### Problem details
Copy the records word for word, starting at the line with "Switch time range to Week" and ending at the line with "coord(1176,695)", both lines included. Leave the pictures out of your copy.

### Source material

◇ ◇ ◇ ◇

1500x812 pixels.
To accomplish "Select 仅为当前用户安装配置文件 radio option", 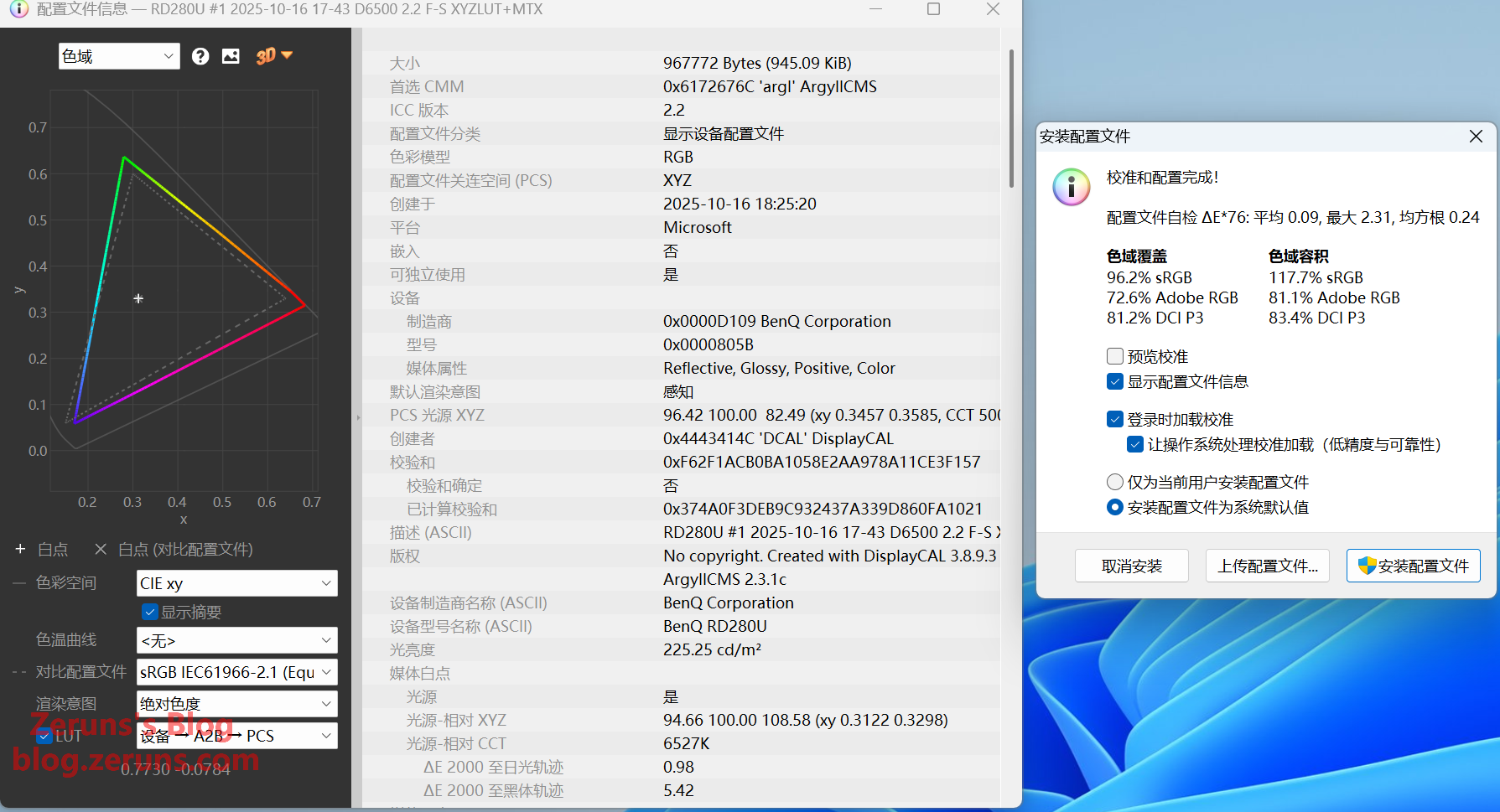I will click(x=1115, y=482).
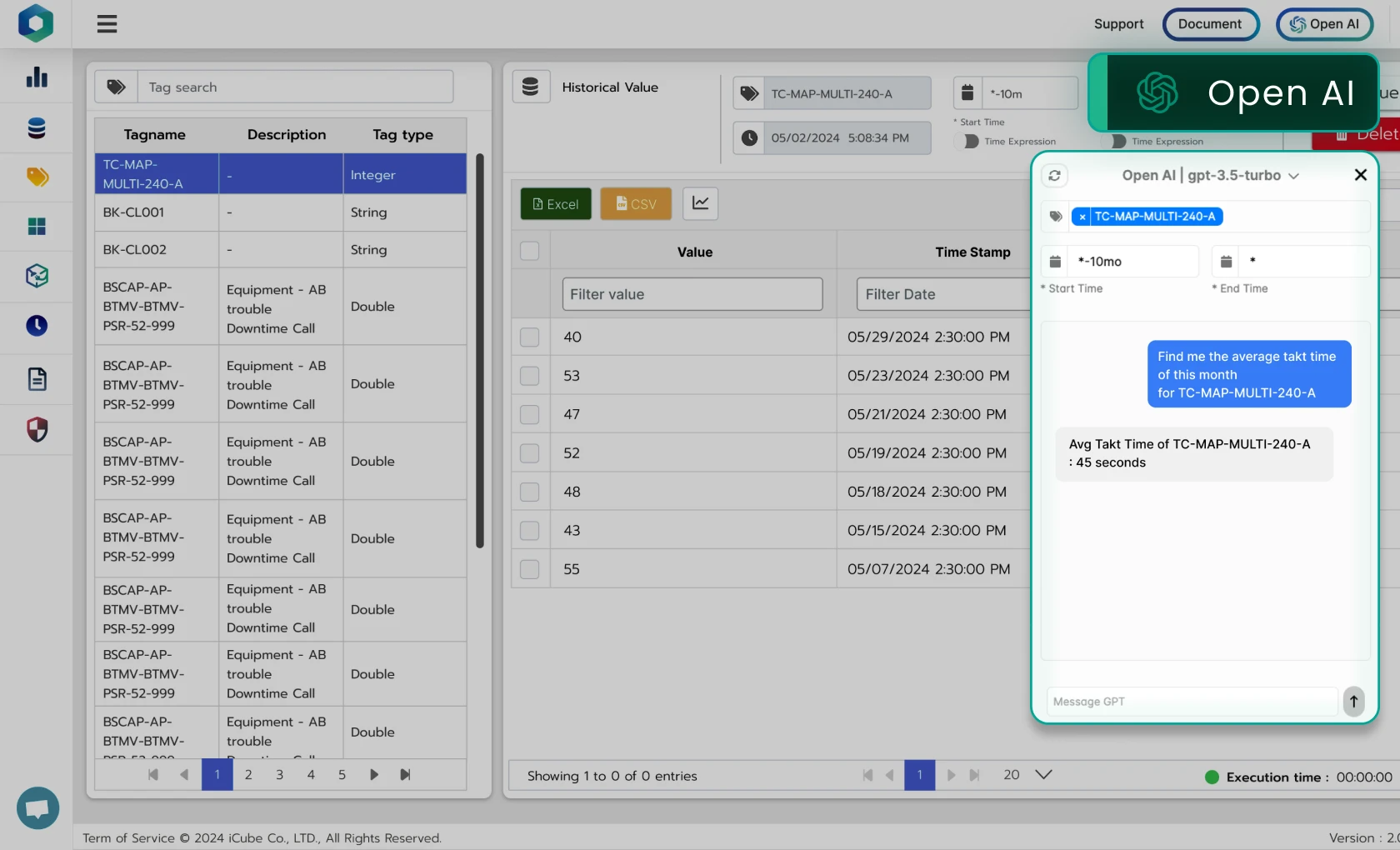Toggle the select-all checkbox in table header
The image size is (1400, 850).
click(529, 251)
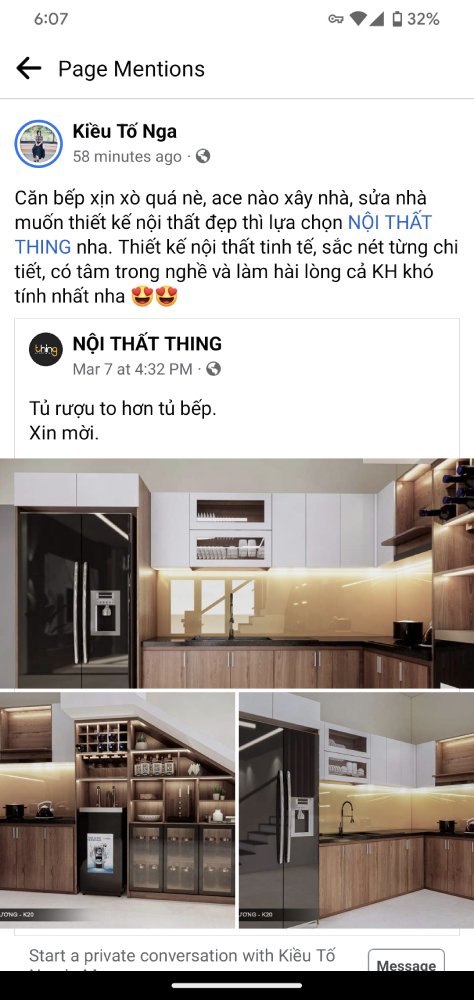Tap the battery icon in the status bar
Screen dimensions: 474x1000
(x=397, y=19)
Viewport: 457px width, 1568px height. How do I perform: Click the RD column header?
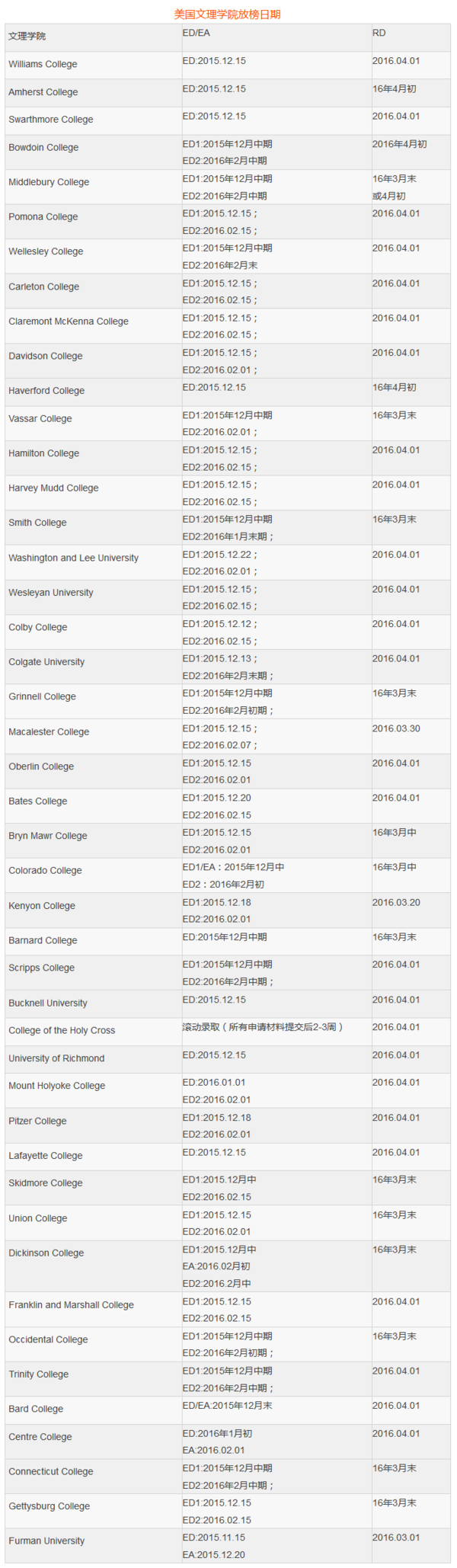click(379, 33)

◇ ◇ ◇ ◇

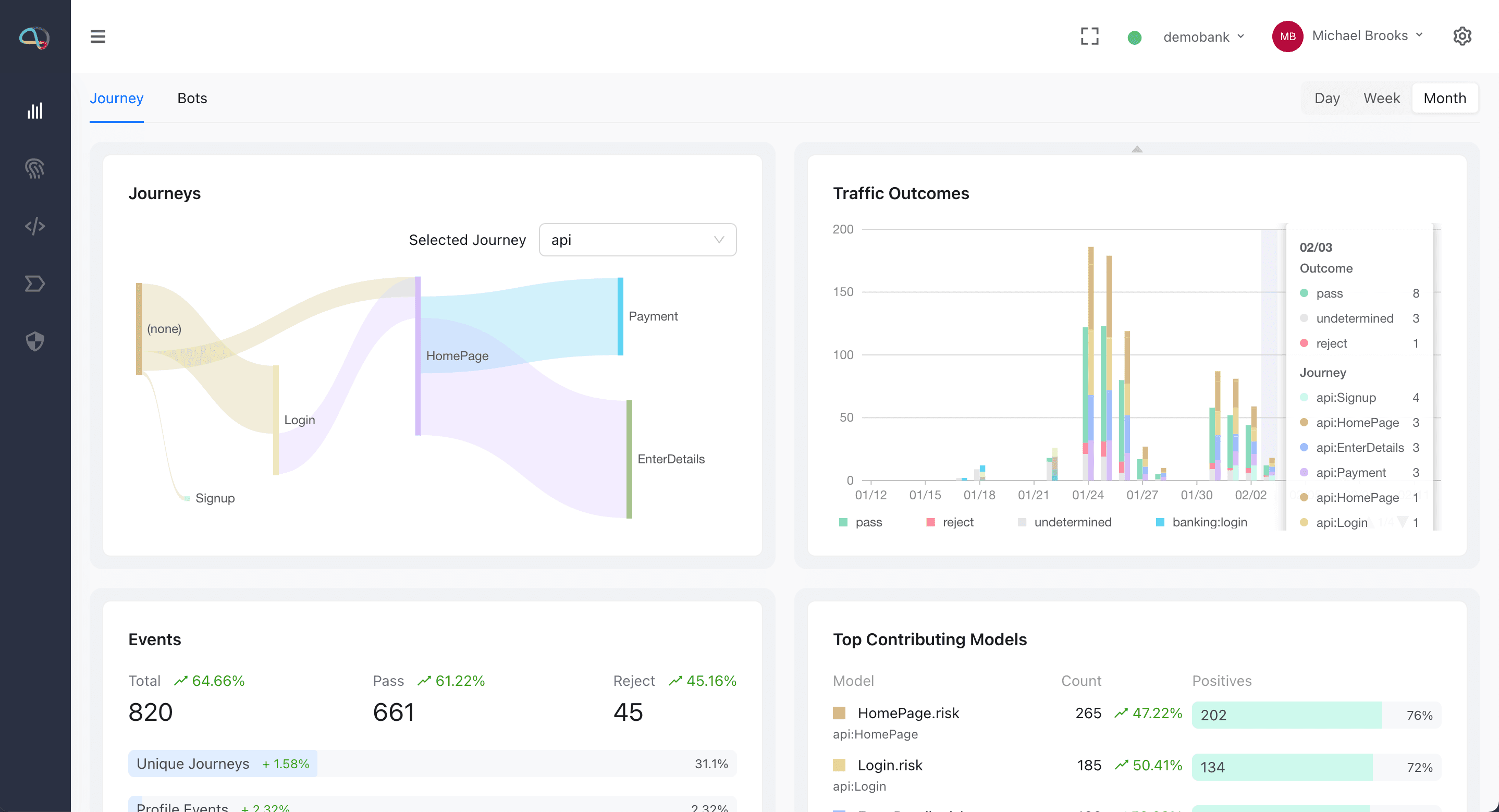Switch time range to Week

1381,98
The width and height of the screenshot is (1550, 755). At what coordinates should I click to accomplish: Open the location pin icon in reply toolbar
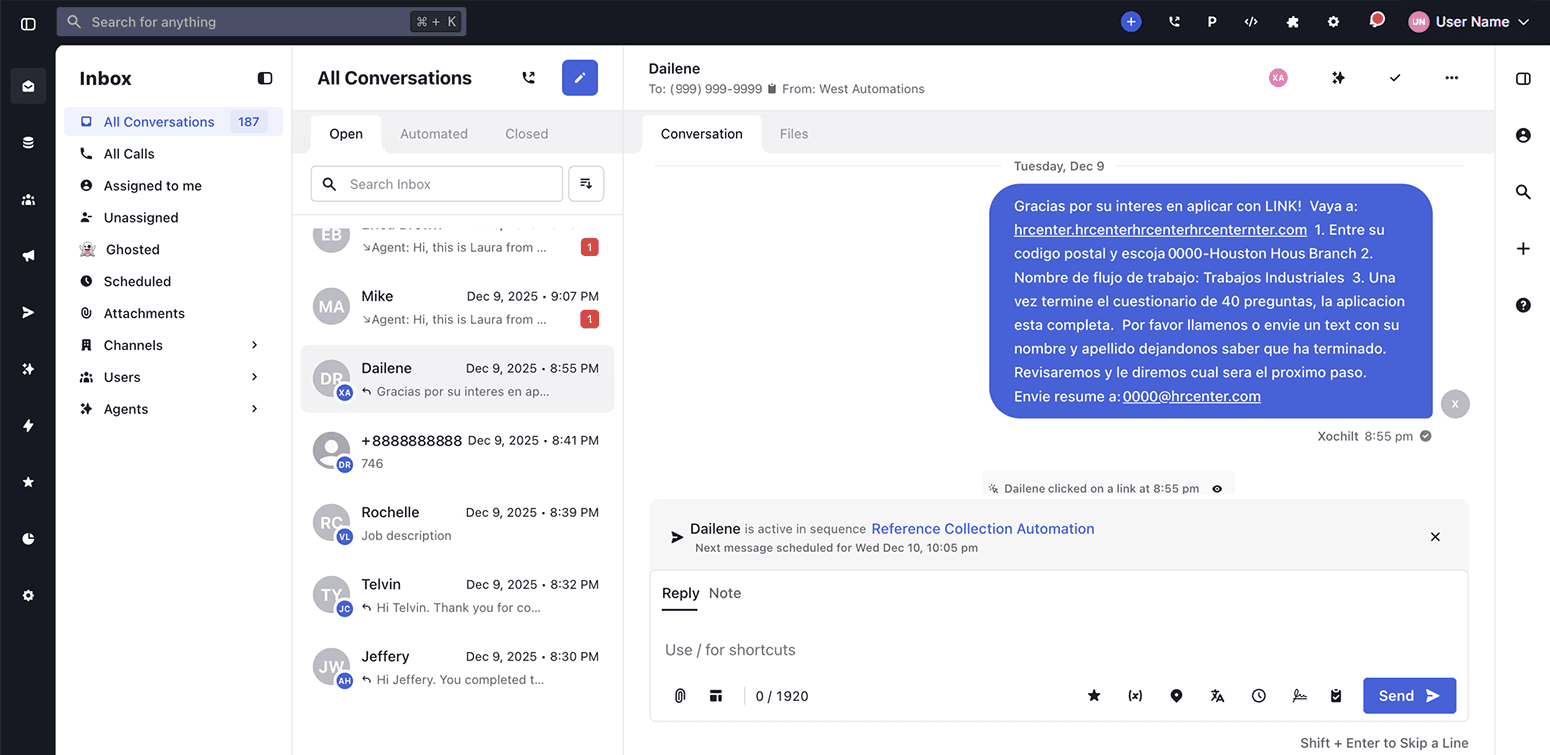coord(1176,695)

◇ ◇ ◇ ◇

### Response to the exercise
Switch time range to Week

1381,98
The width and height of the screenshot is (1550, 755). At what coordinates should I click to accomplish: Open the location pin icon in reply toolbar
coord(1176,695)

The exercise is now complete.